PROBLEM: Please count the lines in the data below that hold "agent" and answer with the number by itself.

DATA FOR THIS TASK:
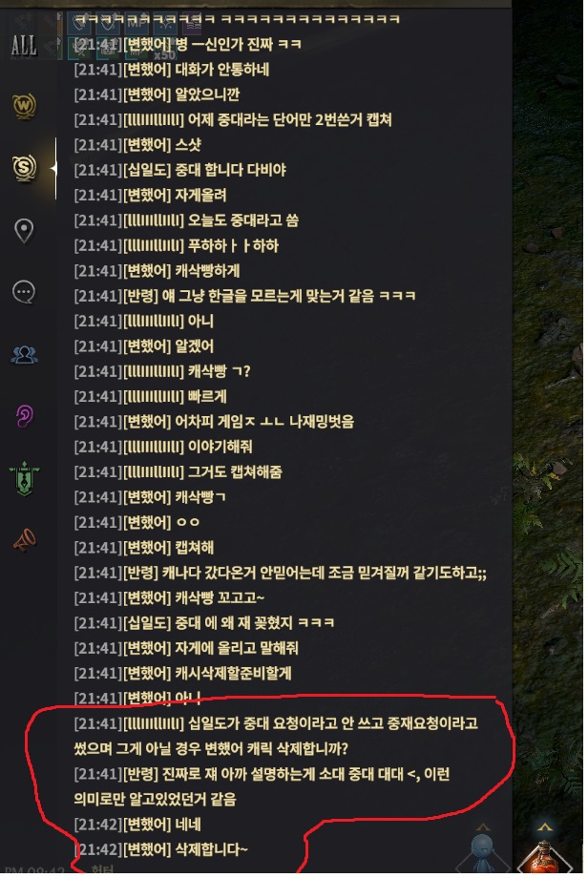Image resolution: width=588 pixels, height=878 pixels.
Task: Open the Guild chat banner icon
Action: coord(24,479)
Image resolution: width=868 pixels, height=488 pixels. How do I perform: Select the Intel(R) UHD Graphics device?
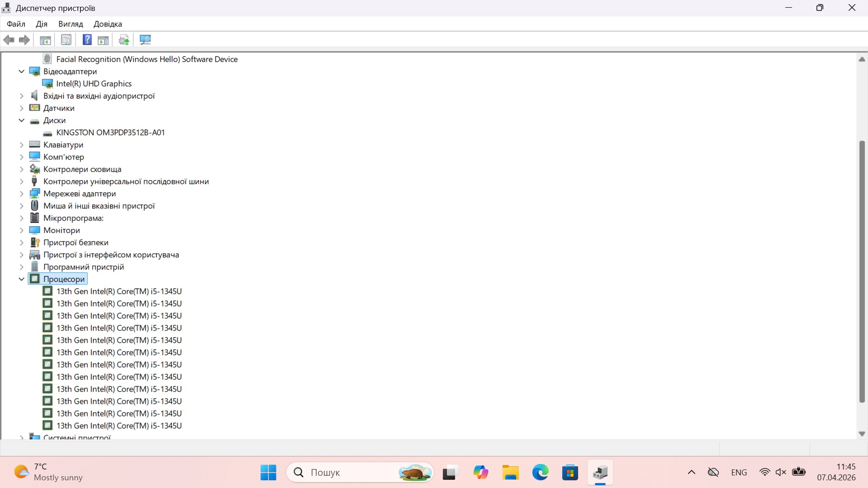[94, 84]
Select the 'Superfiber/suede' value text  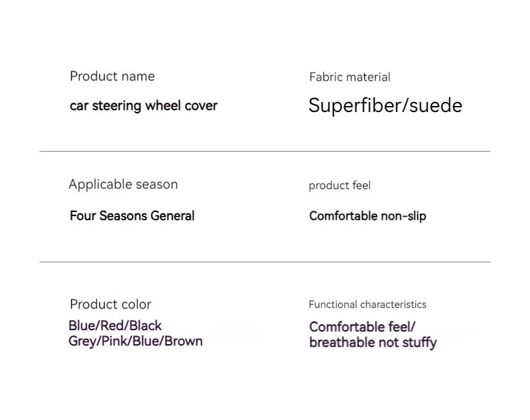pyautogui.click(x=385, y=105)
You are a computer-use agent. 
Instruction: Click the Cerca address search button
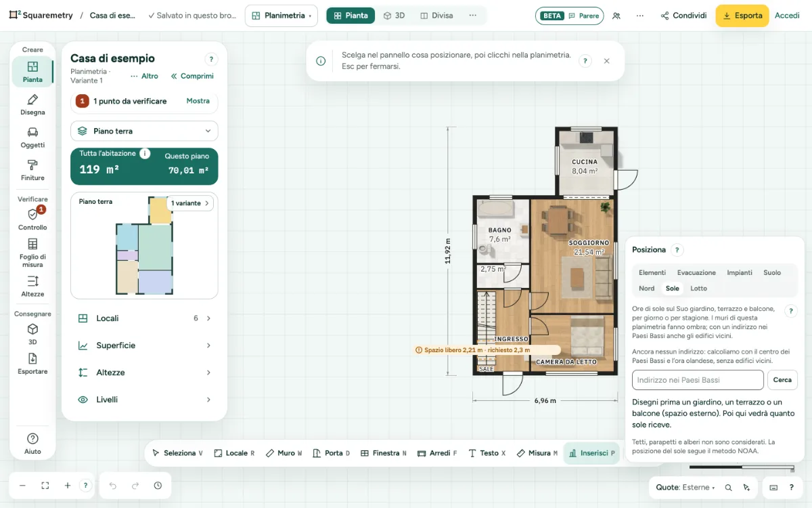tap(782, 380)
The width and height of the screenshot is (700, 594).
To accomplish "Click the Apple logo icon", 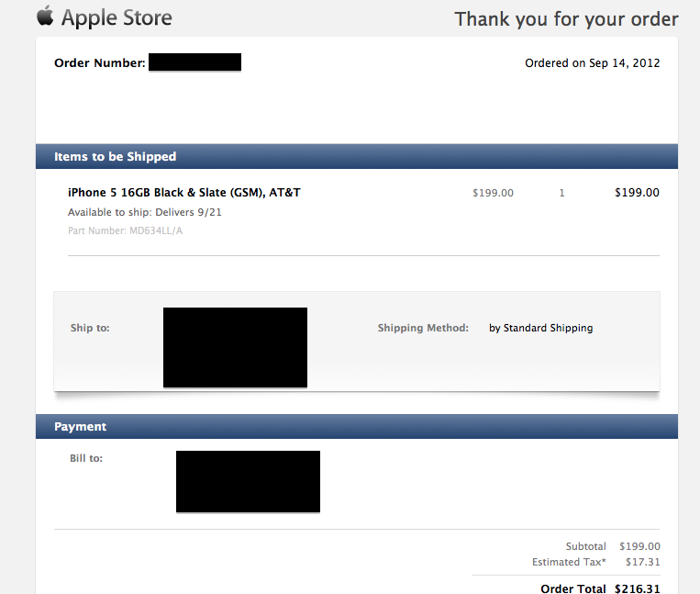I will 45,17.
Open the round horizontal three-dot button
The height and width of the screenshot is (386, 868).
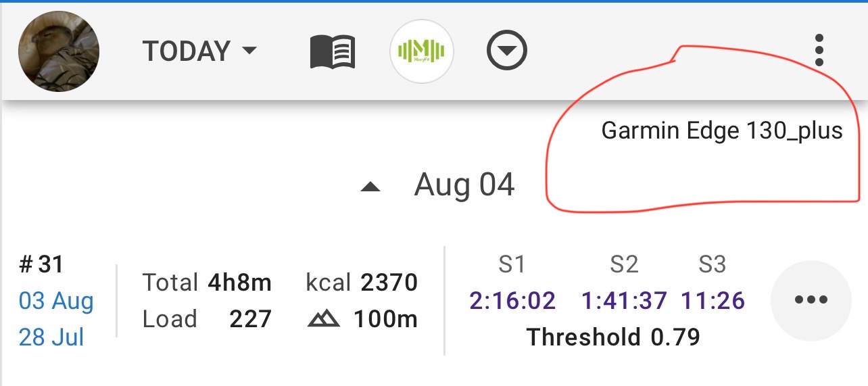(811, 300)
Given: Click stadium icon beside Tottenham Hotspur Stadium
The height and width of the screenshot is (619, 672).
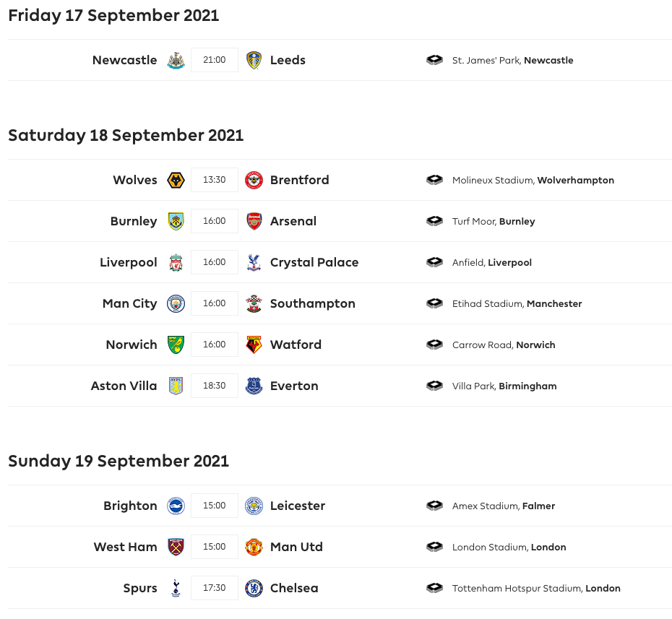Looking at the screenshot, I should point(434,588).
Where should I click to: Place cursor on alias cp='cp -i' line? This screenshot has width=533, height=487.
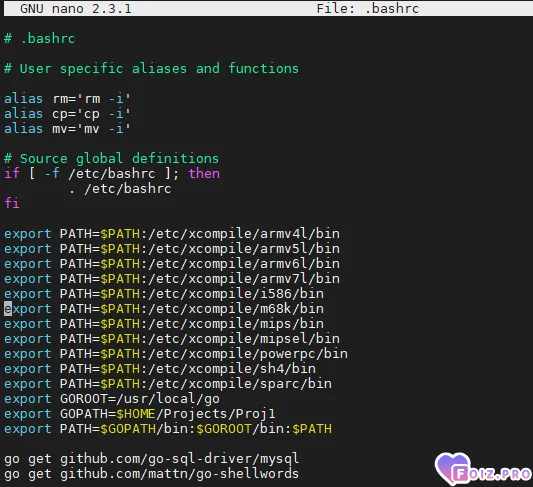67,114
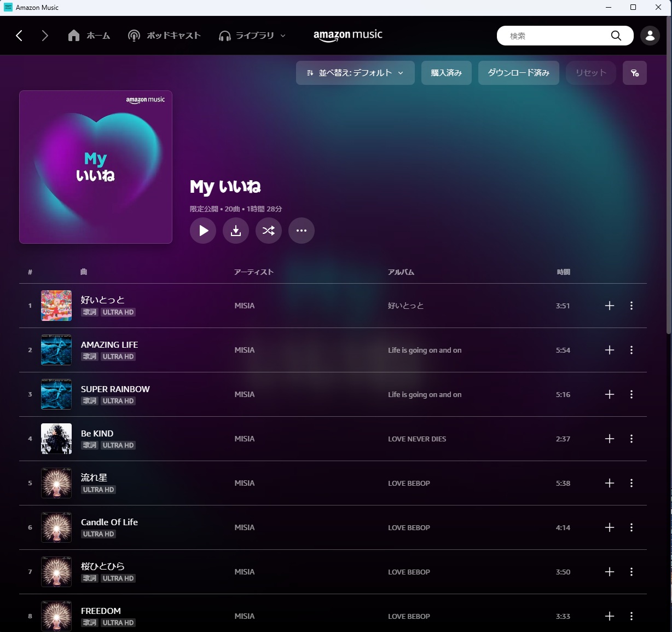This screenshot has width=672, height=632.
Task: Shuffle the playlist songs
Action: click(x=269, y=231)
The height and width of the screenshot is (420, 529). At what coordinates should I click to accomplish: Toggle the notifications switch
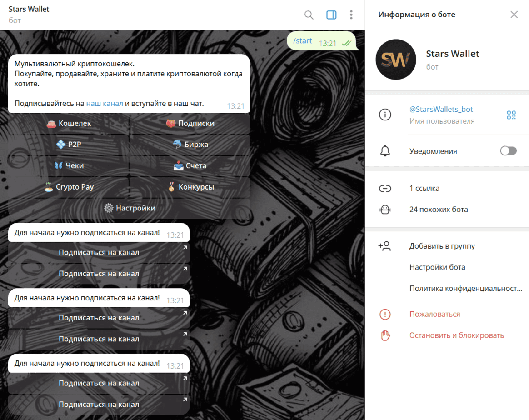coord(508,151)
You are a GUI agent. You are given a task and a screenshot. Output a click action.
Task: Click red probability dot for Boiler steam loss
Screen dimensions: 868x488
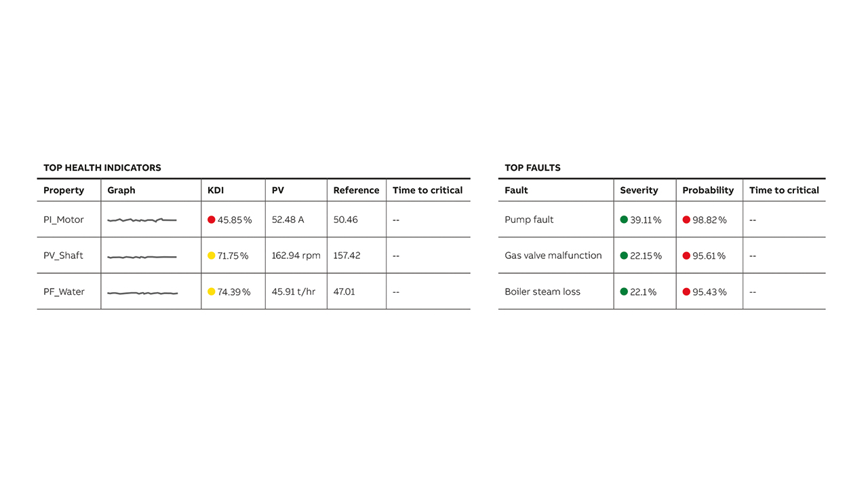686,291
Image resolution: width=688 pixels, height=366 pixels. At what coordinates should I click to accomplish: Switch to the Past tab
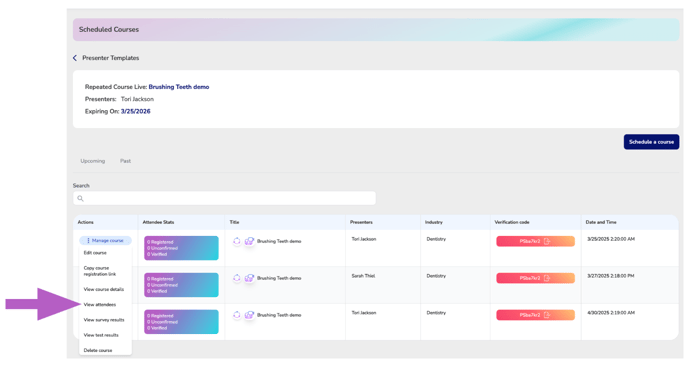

ANSWER SECTION: 2